Part 2 is basically a simplified version of part 1, in which I don’t track already visited nodes.

I didn’t see a :digraph solution in here yet, so this is mine:

defmodule Trails do
  def read(filename) do
    File.stream!(filename)
    |> Stream.map(&String.trim/1)
    |> Stream.with_index()
    |> Stream.flat_map(fn {row, r_idx} ->
      row
      |> String.codepoints()
      |> Enum.with_index()
      |> Enum.flat_map(fn
        {".", _} -> []
        {c, c_idx} -> [{{r_idx, c_idx}, String.to_integer(c)}]
      end)
    end)
    |> Map.new()
  end

  def trailheads_and_summits(map) do
    Enum.reduce(map, {[], []}, fn
      {pos, 0}, {th_acc, sum_acc} -> {[pos | th_acc], sum_acc}
      {pos, 9}, {th_acc, sum_acc} -> {th_acc, [pos | sum_acc]}
      _, acc -> acc
    end)
  end

  def to_graph(map) do
    graph = :digraph.new()
    points = Map.keys(map)

    Enum.each(points, &:digraph.add_vertex(graph, &1))

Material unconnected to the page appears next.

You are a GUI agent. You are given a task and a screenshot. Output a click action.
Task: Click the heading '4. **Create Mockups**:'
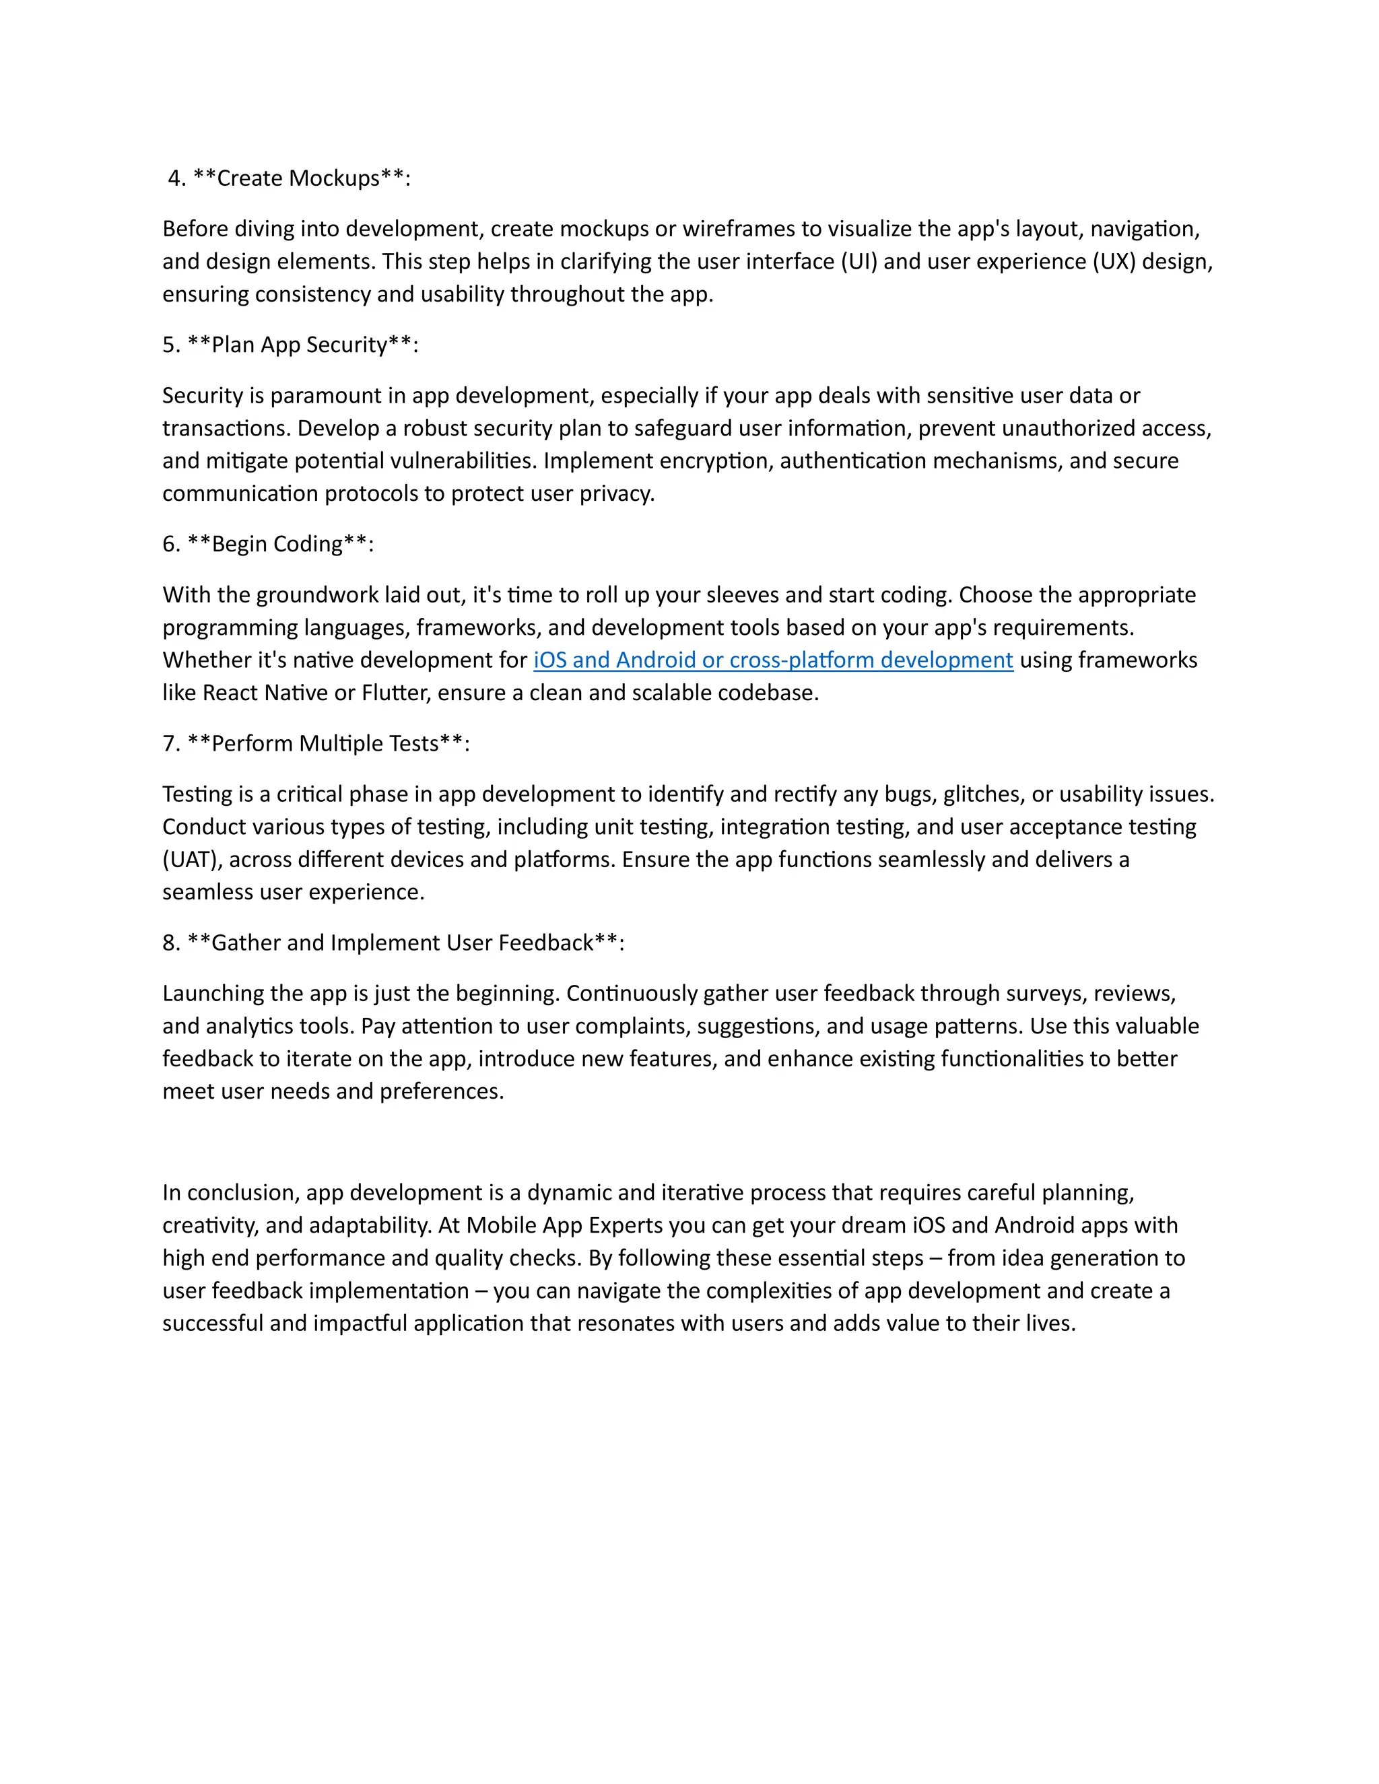coord(289,178)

    Enum.each(points, fn {row, col} = pos ->
      maybe_add_edge(graph, map, pos, {row+1, col})
      maybe_add_edge(graph, map, pos, {row-1, col})
      maybe_add_edge(graph, map, pos, {row, col+1})
      maybe_add_edge(graph, map, pos, {row, col-1})
    end)

    graph
  end

  defp maybe_add_edge(graph, map, pos1, pos2) do
    case {Map.get(map, pos1), Map.get(map, pos2)} do
      {a, b} when a+1 == b ->
        :digraph.add_edge(graph, pos1, pos2)

      _ ->
        nil
    end
  end

  def score(trailhead, summits, graph) do
    summits
    |> Enum.filter(fn summit ->
      :digraph.get_path(graph, trailhead, summit)
    end)
    |> length()
  end

  def count_paths(_, t, s) when t == s, do: 1

  def count_paths(graph, trailhead, summit) do
    graph
    |> :digraph.out_neighbours(trailhead)
    |> Enum.map(&count_paths(graph, &1, summit))
    |> Enum.sum()
  end
end

map = Trails.read("input.txt")

{trailheads, summits} = Trails.trailheads_and_summits(map)

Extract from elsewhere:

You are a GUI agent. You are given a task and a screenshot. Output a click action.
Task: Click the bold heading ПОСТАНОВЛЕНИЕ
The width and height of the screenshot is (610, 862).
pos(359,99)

graph = Trails.to_graph(map)

trailheads
|> Enum.map(&Trails.score(&1, summits, graph))
|> Enum.sum()
|> IO.inspect(label: "part 1")

trailheads
|> Stream.flat_map(fn t -> Stream.map(summits, &{t, &1}) end)
|> Stream.map(fn {t, s} -> Trails.count_paths(graph, t, s) end)
|> Enum.sum()
|> IO.inspect(label: "part 2")

Since there’s a strict “only up by 1” rule for moving on the grid, I used a single scan across the whole grid to calculate an equivalent graph of “can move from A to neighbor B”. With that graph, it’s straightforward to find paths from a given point.

count_paths also has two minor optimizations:

  • since the caller only ever passes in summits, trailhead == summit is sufficient to check for “is the trail over”
  • since the graph is guaranteed to have no cycles, there’s no need for the “visiting” tracking that standard DFS would use

Part 2 solved first crowd++

Simple recursion with flat_map based return in part we take &Enum.uniq/2 and then &length/1 whereas in case of part 2 its just &length/1 on each individual trail result and then summation.